Patients with HIV/AIDS in the Kaiser Permanente Northern California database and on HAART for at least six months were identified. Eligible patients were subdivided into three groups based on ritonavir exposure. The high dose group included patients with at least six months of consecutive ritonavir exposure at greater than 200 mg total daily dose (TDD); the low dose group included patients with exposure at less than 200 mg TDD, and the control group included patients with no ritonavir exposure. Upon consent, patients underwent a thorough general medical history and ocular exam, including fundus photography and OCT of both eyes. At the present time, 16 patients in the high dose group, 7 patients in the low dose group, and 7 patients in the control group have enrolled in the study and completed examination.
All patients were male, with a median age of 54.5 years. Twenty four of the 30 patients were Caucasian; the rest were Asian (n=2), Latino (n=3), and African-American (n=1). Mean duration of HIV infection was 16 years, and mean CD4 cell count was 518 cells/µL. Twenty eight of the 30 patients had an undetectable viral load.
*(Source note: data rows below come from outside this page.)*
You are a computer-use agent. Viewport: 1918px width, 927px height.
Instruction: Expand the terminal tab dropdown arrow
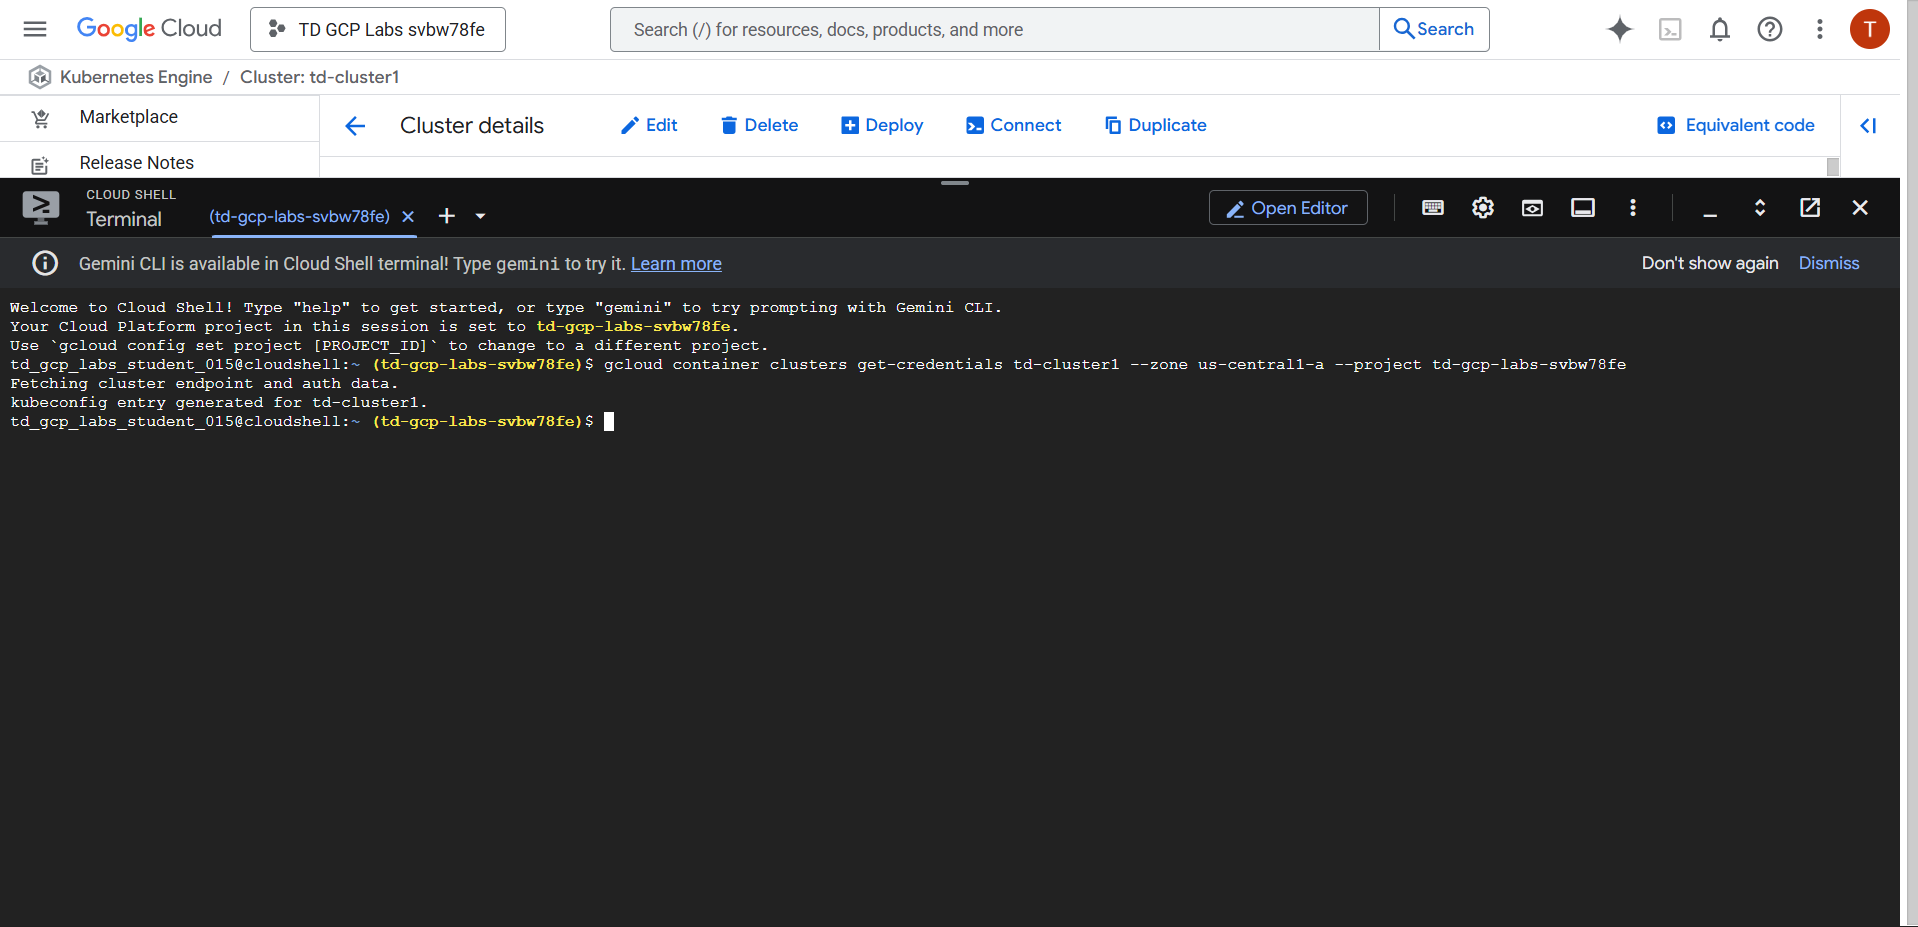click(480, 216)
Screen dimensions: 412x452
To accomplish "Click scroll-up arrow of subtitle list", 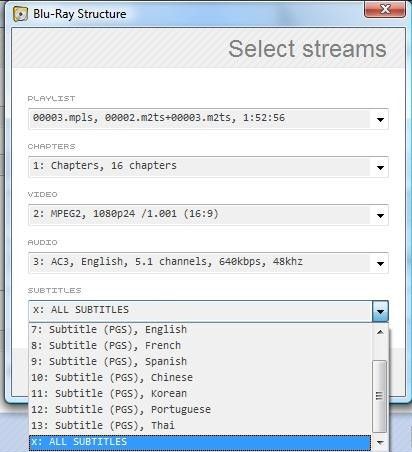I will point(380,332).
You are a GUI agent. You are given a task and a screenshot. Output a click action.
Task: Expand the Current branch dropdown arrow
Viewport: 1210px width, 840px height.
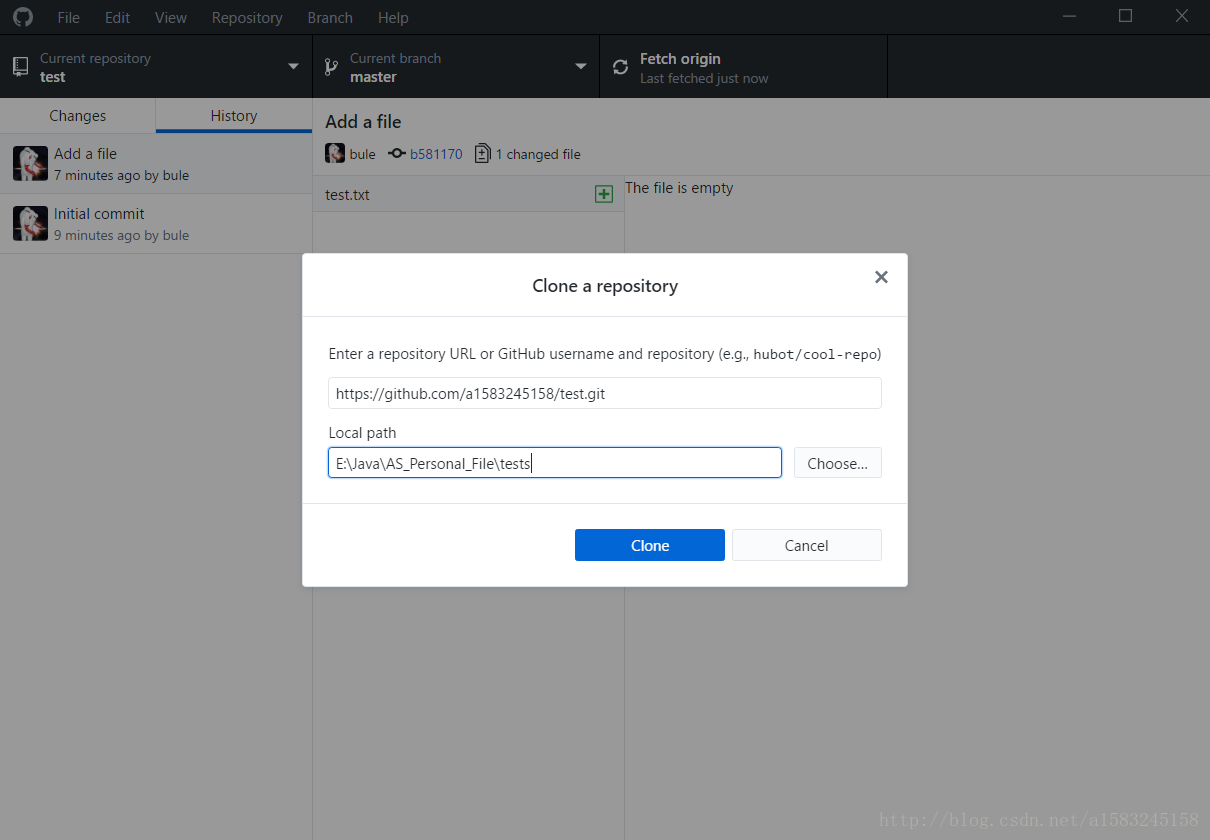pyautogui.click(x=581, y=67)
No macular abnormalities were identified on examination or imaging studies.
Based on clinical observations of three HIV positive patients with strikingly similar macular changes of unknown cause, we believe that a toxic maculopathy may develop from a HAART medication, possibly ritonavir. It may represent a drug-induced phospholipidosis potentiated by liver disease. Given the absence of findings in our initial 30 patients and the number of patients receiving HAART containing ritonavir, the maculopathy is clearly rare. We plan to conduct a future study that will limit the screening population to those patients on HAART with liver toxicity, with the hypothesis that the prevalence of maculopathy will be easier to gauge in a high-risk population.